Electrostatic potential surfaces

Minimized conformations were generated from Density Functional Theory (B3LYP/6-31+(d)) calculations in the gas phase using Gaussian03 (Revision C.02, 2004). ESPs were then generated from Hartree–Fock (B3LYP/6-31(d)) energy calculations of these conformations at isovalue 0.002 and visualized using PyMOL (www.pymol.org).

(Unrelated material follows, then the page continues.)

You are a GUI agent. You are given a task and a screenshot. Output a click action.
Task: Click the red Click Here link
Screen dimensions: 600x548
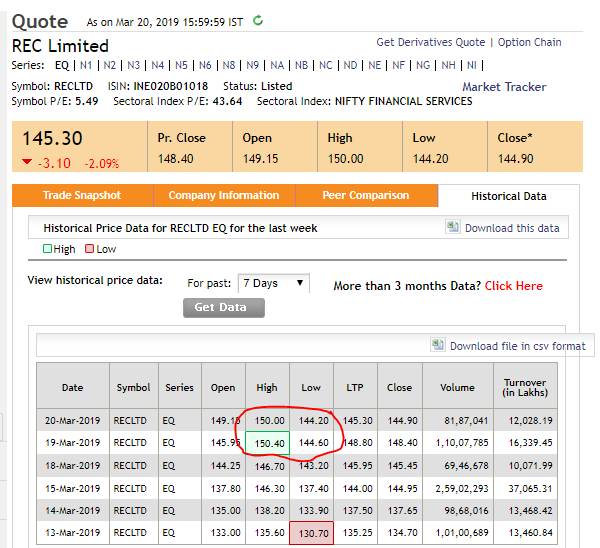513,286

Molecular Dynamics Simulations

Models were constructed using Accelrys (2005) and set up for molecular dynamics (MD) simulation using the Gromacs 4.6.7 suite of tools. Hydrogen atoms were added consistent with pH 7.4 using pdb3gmx, and the TIP3P water model and Amber99-ILDN forcefield were chosen. A cubic periodic boundary box was set up with dimensions 2 nm greater than the longest dimension of the model with editconf. This box was filled with water molecules using genbox and 137 mM NaCl using genion. The system was energy minimized and position-restrained MD run for 200 ps as an NPT (normal pressure and temperature) ensemble at 278 K, 1 Bar using the Verlet cut-off scheme and under PME (Particle Mesh Ewald) boundary conditions as an initial relaxation and equilibration step. The restraints were then removed and a further 100 ns of MD was performed using 1 GPU and 6 cores of an X86 workstation. Structures were saved every 10 ps.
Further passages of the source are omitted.